Let it be said right here, at the beginning of this piece, that I am not an economist. I don't know trickle down from eider down, market price from Vincent Price or gross national product from gross national politics, although I have seen a lot of the latter. I don't know anything about the Law Of diminishing returns -- although I am familiar with Nordstrom's policy on all returns.

Because of all that ignorance about economics, I am not bound by the economists' compulsion to qualify each and every economic pronouncement. I can make statements about our nation's economy without having to temper what I write by saying, "On the other hand."

On the other hand, I do have powerful ideas on the nation's economy and propose to state them here and now with the certainty and indisputability only the ignorant can muster.

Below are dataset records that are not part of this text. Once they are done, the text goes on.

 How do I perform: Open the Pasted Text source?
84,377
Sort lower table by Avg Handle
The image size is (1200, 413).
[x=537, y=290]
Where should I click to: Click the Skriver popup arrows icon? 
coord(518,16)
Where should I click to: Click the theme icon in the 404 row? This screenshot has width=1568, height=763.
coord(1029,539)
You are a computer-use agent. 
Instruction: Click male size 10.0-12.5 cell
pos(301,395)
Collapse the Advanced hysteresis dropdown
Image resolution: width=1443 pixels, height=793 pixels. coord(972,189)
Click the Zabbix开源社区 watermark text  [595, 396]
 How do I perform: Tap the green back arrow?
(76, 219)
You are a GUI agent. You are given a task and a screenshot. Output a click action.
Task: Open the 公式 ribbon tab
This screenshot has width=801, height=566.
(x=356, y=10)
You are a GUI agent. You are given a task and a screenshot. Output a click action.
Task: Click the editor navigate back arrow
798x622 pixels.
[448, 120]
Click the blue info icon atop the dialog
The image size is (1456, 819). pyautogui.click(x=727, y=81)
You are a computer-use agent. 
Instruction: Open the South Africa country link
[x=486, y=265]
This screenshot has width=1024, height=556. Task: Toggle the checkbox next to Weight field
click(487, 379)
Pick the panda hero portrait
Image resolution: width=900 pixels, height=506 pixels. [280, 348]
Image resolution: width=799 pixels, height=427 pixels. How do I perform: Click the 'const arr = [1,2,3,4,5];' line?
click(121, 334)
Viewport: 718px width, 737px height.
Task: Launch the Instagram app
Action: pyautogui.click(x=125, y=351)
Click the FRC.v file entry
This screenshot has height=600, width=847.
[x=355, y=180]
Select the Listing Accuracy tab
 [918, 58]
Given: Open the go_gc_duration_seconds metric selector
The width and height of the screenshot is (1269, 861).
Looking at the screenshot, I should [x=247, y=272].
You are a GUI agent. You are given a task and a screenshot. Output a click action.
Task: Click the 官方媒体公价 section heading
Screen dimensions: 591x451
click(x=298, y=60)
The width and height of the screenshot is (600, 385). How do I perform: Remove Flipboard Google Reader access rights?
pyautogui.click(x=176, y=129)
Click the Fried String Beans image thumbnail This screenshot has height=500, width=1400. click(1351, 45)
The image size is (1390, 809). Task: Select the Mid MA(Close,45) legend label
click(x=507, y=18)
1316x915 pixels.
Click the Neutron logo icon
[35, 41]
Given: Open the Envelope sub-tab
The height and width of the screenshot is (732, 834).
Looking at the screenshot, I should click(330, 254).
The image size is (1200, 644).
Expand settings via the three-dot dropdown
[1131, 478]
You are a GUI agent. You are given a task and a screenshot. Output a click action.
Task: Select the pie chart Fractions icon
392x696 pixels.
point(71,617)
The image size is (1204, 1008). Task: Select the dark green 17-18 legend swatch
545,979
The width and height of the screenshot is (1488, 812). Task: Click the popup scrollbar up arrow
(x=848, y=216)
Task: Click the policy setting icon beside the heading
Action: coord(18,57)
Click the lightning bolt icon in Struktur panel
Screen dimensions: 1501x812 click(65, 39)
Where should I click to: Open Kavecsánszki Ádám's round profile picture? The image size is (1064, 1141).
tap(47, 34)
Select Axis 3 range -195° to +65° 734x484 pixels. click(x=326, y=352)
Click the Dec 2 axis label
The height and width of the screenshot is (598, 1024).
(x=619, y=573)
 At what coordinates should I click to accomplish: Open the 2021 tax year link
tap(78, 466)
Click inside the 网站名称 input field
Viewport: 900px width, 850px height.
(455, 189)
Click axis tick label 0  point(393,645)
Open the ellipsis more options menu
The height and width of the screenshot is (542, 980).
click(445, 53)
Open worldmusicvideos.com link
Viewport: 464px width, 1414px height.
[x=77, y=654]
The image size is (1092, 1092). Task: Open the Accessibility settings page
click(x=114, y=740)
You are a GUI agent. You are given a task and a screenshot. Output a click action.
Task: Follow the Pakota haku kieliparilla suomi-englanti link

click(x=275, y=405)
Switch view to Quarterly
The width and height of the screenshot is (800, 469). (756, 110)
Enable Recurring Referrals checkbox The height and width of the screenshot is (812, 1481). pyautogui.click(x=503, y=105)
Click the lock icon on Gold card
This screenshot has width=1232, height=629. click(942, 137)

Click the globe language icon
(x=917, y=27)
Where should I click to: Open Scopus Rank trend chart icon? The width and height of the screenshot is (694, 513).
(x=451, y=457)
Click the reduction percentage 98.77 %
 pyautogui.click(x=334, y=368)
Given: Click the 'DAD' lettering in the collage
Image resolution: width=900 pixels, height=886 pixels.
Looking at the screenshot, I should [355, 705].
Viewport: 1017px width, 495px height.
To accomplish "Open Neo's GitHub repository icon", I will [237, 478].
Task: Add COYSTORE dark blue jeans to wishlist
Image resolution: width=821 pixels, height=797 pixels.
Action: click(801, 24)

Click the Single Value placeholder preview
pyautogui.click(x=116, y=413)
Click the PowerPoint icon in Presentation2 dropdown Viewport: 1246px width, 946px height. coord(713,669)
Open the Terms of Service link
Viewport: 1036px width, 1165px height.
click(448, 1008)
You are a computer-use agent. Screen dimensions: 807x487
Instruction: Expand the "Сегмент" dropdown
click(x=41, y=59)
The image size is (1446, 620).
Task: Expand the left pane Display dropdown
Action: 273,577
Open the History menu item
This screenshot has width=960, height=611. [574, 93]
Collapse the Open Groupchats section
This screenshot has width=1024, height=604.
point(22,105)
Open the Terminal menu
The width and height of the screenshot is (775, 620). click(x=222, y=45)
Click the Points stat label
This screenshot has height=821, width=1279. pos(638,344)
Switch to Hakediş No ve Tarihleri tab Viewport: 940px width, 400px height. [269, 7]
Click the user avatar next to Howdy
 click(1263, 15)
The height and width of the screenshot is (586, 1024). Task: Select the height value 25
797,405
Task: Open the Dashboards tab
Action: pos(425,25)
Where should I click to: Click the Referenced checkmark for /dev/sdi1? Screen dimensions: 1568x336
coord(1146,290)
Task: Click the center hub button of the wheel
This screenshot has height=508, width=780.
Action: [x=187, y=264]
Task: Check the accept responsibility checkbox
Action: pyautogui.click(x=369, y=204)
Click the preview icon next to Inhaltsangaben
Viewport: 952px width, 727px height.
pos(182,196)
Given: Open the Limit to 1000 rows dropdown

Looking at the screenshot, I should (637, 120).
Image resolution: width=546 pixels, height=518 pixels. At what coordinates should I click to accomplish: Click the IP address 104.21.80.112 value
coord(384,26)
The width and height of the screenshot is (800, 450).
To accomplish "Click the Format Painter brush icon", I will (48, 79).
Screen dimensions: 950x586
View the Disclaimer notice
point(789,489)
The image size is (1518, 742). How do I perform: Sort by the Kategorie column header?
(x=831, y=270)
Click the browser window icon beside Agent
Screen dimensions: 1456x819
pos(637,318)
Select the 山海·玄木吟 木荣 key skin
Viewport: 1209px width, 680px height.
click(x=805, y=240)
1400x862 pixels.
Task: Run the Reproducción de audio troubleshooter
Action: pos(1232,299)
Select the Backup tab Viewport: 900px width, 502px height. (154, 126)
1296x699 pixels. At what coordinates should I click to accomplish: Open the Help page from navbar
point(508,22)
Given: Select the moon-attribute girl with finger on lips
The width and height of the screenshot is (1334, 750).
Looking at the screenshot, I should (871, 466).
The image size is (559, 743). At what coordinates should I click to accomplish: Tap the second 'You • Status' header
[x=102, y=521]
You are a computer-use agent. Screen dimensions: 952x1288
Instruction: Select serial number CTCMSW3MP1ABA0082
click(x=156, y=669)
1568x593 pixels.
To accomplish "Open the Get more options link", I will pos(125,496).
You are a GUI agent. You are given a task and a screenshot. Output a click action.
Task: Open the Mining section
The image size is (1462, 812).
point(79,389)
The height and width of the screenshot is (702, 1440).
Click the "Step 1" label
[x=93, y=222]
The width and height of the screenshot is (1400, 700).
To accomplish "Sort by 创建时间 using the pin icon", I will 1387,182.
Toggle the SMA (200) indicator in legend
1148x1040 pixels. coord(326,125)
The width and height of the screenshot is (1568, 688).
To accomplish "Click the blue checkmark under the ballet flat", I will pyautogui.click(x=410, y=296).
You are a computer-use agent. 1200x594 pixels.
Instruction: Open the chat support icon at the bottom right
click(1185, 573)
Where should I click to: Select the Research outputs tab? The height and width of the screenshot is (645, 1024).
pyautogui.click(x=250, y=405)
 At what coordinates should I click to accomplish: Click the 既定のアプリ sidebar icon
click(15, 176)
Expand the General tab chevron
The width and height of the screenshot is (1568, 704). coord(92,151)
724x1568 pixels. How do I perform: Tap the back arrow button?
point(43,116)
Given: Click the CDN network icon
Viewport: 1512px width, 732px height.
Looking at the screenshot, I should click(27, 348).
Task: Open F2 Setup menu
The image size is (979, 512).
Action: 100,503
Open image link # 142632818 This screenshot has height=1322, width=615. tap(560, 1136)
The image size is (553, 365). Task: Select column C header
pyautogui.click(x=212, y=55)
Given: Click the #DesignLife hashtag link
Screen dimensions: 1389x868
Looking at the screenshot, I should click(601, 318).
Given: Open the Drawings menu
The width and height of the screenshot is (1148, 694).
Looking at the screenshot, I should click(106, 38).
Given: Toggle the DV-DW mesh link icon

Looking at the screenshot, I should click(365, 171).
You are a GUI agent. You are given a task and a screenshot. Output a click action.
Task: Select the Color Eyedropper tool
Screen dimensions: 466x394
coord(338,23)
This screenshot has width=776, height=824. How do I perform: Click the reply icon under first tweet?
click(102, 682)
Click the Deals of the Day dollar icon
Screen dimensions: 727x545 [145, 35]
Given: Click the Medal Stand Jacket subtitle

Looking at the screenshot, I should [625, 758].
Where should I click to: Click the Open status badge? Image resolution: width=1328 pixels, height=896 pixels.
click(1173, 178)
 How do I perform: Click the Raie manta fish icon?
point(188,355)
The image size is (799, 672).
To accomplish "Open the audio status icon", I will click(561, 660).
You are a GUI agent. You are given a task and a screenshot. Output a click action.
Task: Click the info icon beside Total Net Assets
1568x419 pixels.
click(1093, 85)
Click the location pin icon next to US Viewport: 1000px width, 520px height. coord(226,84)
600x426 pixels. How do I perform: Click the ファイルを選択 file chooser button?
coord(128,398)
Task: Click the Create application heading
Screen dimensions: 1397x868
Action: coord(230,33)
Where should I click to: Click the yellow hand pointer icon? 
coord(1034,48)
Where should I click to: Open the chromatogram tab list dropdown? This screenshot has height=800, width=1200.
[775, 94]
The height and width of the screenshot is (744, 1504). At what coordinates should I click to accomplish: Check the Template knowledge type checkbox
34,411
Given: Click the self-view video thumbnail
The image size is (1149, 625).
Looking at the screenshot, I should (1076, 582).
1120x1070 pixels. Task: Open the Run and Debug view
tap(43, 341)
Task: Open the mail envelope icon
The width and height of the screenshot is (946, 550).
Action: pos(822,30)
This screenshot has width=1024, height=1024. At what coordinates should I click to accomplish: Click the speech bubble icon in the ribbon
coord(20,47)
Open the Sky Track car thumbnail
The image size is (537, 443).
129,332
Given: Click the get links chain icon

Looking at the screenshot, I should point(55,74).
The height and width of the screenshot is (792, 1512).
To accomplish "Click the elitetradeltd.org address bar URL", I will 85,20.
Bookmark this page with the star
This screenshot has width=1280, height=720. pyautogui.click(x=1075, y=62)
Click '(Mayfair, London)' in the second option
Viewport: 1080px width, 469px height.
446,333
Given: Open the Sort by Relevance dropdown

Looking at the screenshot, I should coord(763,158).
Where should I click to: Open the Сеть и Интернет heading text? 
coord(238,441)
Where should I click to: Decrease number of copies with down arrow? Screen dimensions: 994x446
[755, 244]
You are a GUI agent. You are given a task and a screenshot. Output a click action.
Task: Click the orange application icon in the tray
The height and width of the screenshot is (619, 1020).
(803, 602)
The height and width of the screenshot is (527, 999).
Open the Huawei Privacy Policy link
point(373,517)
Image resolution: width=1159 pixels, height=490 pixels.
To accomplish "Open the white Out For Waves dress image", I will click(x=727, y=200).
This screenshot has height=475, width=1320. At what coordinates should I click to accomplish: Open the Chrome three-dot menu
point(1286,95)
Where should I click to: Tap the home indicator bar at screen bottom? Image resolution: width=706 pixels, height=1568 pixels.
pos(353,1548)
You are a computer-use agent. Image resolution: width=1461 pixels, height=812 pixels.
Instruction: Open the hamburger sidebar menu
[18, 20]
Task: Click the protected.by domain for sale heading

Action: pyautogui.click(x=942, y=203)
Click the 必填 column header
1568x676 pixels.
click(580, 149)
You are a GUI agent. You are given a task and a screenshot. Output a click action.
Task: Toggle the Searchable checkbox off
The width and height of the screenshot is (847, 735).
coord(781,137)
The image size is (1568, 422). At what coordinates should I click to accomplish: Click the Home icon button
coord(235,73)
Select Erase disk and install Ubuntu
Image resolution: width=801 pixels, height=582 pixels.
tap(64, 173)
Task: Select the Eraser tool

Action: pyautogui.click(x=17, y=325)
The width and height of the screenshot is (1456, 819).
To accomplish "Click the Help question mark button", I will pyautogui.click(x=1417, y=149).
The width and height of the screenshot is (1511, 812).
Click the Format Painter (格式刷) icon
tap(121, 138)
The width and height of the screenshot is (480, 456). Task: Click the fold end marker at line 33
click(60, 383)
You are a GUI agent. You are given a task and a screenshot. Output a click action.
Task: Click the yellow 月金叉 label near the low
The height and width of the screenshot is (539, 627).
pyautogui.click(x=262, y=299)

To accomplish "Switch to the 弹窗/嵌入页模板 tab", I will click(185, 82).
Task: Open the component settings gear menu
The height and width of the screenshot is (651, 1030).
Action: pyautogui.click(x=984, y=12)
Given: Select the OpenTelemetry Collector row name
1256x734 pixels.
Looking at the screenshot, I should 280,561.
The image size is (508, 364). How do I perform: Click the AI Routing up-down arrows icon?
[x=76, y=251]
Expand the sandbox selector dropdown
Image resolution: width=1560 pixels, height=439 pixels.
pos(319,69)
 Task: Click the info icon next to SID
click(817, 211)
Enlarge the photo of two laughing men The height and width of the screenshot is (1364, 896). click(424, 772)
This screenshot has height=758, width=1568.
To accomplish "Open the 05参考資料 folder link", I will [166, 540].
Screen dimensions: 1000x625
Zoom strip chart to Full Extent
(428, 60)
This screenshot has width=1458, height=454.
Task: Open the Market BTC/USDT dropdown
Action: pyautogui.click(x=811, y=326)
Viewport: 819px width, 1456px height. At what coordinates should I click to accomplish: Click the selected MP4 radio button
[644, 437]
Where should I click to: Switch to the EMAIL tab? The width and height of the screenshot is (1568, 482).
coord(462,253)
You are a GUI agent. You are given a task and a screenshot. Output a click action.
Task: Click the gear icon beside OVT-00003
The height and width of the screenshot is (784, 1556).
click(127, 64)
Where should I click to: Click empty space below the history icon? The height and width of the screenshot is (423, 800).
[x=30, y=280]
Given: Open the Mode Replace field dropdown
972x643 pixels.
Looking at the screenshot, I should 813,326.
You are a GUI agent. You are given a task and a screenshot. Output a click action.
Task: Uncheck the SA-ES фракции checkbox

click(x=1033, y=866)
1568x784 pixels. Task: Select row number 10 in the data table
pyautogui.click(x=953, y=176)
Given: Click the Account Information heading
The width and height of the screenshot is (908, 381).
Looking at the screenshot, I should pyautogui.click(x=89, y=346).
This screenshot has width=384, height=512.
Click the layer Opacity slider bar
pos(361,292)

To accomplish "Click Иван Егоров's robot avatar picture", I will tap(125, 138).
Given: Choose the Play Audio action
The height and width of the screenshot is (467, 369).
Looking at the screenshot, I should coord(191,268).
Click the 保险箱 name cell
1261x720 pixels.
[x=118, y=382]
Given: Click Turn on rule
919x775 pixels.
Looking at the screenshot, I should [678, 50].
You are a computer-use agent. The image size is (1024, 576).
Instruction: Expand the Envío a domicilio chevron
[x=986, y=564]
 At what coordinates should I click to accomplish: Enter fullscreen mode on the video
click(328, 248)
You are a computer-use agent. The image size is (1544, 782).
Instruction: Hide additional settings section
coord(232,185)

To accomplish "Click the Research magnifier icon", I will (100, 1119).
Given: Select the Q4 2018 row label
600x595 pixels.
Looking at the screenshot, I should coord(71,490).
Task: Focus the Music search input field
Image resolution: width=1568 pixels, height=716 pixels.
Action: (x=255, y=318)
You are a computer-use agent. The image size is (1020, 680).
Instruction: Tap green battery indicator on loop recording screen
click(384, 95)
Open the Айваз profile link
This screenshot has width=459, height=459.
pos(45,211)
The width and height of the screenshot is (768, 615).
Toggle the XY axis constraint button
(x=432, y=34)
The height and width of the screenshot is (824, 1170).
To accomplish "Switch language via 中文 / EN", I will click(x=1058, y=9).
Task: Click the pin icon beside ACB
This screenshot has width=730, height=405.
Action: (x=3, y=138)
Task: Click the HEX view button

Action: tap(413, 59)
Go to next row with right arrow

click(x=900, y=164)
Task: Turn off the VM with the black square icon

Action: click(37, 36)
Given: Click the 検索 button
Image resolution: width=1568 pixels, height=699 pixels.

What you are about to read is the Larry Miller formula for bringing the United States out of its present economic doldrums and into a new era of wealth and prosperity. Out of its unemployment problems and into a time of achievement and affluence for everyone. A time which will last not 10 years or 20 or 50 years, but as far into the future as mankind can conceive.

To understand the basis for this hypothesis, we must look to the past and adapt the lessons learned from those times to the present and the future.

There was a time when the labor force worked 60, 70 and 80 hours a week. A concomitant of that circumstance was that there was massive unemployment. Those jobs which were available to the common man was filled by him 14 to 16 hours a day. Unemployment was rife.

Then came the eight-hour work day. The 40-hour work week. And suddenly twice as many men were put to work to fill the same number of jobs.

Women were yet to enter the work force in any significant way, which was a good thing because men were the breadwinners in those days and if women had competed for the same jobs, who knows who would have brought home the bacon? Or the bread, for that matter.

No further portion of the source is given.